Starting at the top of the entries, restate word for word each line up to and including the one with "Click the 1.4000 label on price axis".

** Opening Dataset records block **

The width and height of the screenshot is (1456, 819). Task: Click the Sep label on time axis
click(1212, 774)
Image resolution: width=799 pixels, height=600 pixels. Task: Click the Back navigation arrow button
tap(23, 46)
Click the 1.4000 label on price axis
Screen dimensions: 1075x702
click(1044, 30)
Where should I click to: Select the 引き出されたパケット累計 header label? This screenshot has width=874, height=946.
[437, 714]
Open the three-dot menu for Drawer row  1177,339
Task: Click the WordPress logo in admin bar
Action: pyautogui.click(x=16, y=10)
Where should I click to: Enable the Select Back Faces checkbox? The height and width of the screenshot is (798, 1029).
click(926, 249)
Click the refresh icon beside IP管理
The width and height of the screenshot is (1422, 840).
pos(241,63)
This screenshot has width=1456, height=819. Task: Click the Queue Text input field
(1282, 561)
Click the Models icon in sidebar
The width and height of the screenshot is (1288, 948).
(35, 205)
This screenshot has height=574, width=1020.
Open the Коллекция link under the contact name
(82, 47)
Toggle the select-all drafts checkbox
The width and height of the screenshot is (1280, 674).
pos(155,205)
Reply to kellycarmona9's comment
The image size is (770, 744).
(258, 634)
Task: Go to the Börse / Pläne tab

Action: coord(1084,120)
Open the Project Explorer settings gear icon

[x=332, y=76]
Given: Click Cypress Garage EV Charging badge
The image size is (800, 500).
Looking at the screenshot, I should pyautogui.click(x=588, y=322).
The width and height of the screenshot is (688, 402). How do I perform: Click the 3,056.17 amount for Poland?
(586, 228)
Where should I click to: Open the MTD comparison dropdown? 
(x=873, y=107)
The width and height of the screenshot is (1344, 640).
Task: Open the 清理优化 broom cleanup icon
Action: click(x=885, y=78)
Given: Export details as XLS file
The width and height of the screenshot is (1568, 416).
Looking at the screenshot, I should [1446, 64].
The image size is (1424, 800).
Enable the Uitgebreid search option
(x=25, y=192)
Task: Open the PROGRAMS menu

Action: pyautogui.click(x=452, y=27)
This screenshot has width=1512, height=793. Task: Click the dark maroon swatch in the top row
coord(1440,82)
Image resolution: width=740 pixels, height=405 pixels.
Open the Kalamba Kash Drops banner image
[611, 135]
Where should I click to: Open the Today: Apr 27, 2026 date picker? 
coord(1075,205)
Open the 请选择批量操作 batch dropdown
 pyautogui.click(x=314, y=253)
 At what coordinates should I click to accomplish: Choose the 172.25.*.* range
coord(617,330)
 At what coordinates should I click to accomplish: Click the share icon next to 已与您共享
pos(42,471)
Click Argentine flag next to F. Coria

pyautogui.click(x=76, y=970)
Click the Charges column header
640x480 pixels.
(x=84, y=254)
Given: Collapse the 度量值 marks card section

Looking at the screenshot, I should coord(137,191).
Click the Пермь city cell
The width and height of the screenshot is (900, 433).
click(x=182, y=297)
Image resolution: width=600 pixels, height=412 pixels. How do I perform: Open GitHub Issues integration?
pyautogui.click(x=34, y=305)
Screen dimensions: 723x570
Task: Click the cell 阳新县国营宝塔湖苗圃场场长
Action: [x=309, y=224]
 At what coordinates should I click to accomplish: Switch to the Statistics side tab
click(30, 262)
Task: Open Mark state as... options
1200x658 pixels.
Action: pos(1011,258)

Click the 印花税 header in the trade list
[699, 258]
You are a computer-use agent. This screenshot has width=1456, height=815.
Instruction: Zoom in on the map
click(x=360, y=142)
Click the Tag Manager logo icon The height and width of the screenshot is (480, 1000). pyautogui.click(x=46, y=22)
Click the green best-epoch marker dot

** Closing Dataset records block **

Reply to the task:
The width and height of the screenshot is (1456, 819). Task: Click the Sep label on time axis
click(1212, 774)
Image resolution: width=799 pixels, height=600 pixels. Task: Click the Back navigation arrow button
tap(23, 46)
Click the 1.4000 label on price axis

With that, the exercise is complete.